最高裁判所は、東リ伊丹工場において偽装請負状態で就労していた労働者らと同社との間の労働契約関係を認めた大阪高等裁判所判決に関して、本年6月7日付で東リ株式会社の上告を棄却しかつ上告審として受理しない旨を決定した。同日をもって大阪高等裁判所判決は確定した。
1 事案の概要
東リ株式会社(以下「東リ」)は、その伊丹工場(兵庫県伊丹市)において、主力製品である巾木(床と壁の繋ぎ目に使用される建材)を製造する巾木工程と、接着剤を製造する化成品工程で、1990年代後半頃から原告ら労働者を偽装請負で就労させてきた。
2015年夏に原告ら労働者は労働組合を結成し、2017年3月、組合員のうち執行部を中心に一部有志(原告ら)が先行して労働者派遣事業の適正な運営の確保及び派遣労働者の保護等に関する法律(以下「派遣法」)第40条の6(直接雇用の申込みみなし規定)に基づく承諾通知を東リに送付し、同社に対して直接雇用に関する団体交渉を申し入れた。
2017年3月、東リは、当時同社に原告ら労働者を供給していた偽装請負会社に見切りをつけ新しく用意した派遣会社(株式会社シグマテック。以下「新派遣会社」)に原告ら労働者の雇用を引き継がせる手続き中であった。
この移籍の過程で、新派遣会社が組合員だけを採用拒否するという事件が起きた。3月下旬、新派遣会社から各労働者に最終的な採用通知が送られる直前に、東リへ承諾通知を送った組合の中心メンバー5名を残して、16名いた組合員のうち11名が一斉に脱退した。そして、もともとの非組合員及び組合脱退者は全員が新派遣会社から採用通知を受ける一方、組合に残った5名は全員が不採用通知を受けた。かくして、偽装請負という不正義を糺すため行動をした原告ら5名は、その故をもって2017年3月末に東リ伊丹工場から放逐されたのである。

**出題内容 A:**
下記のエントリの各行を、「番号」と「行の内容」の2列からなるMarkdownの表として整理してください。空行は含めないでください。

**提供情報:**
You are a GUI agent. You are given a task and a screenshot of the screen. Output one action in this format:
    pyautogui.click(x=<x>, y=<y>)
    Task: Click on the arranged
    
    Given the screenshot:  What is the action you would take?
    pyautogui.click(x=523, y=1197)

**出題内容 B:**
東リ伊丹工場の偽装請負事件に関する記事を取り上げ、最後の文に続く内容を書き進めてください。

**作業結果 A:**
| 番号 | 行の内容 |
|---|---|
| 1 | You are a GUI agent. You are given a task and a screenshot of the screen. Output one action in this format: |
| 2 |     pyautogui.click(x=<x>, y=<y>) |
| 3 |     Task: Click on the arranged |
| 4 |     Given the screenshot:  What is the action you would take? |
| 5 |     pyautogui.click(x=523, y=1197) |

**作業結果 B:**
2 神戸地方裁判所(裁判官泉薫・横田昌紀・今城智徳)の不当判決
原告らは、2017年11月21日、東リに対し派遣法第40条の6に基づく地位確認等を請求する訴訟を神戸地方裁判所(以下「神戸地裁」)に提起した。
しかし神戸地裁第6民事部は、2020年3月13日、原告らの就労実態は偽装請負ではなかったなどとして請求棄却の不当判決を言い渡した。
3 大阪高等裁判所(裁判官清水響・川畑正文・佐々木愛彦)の判決
大阪高等裁判所(以下「大阪高裁)第2民事部は、一審神戸地裁の誤りを正して一審判決を取消しすべての原告について東リとの労働契約関係を認めた。その判断は、
① 偽装請負に該当するか否かの判断にあたっては、労働者派遣が労務提供を目的とした契約でなく請負事業者して独立性専門性を備えているといえるかという点を厳格に判断し、厚労省が作成した「労働者派遣事業と請負により行われる事業との区分に関する基準」(37号告示)を参照して判断し、東リが、日常的かつ継続的に、原告らに対し、伊丹工場の他工程の従業員らと同様に指示や労働時間の管理等をする偽装請負をおこなっていたと認定した。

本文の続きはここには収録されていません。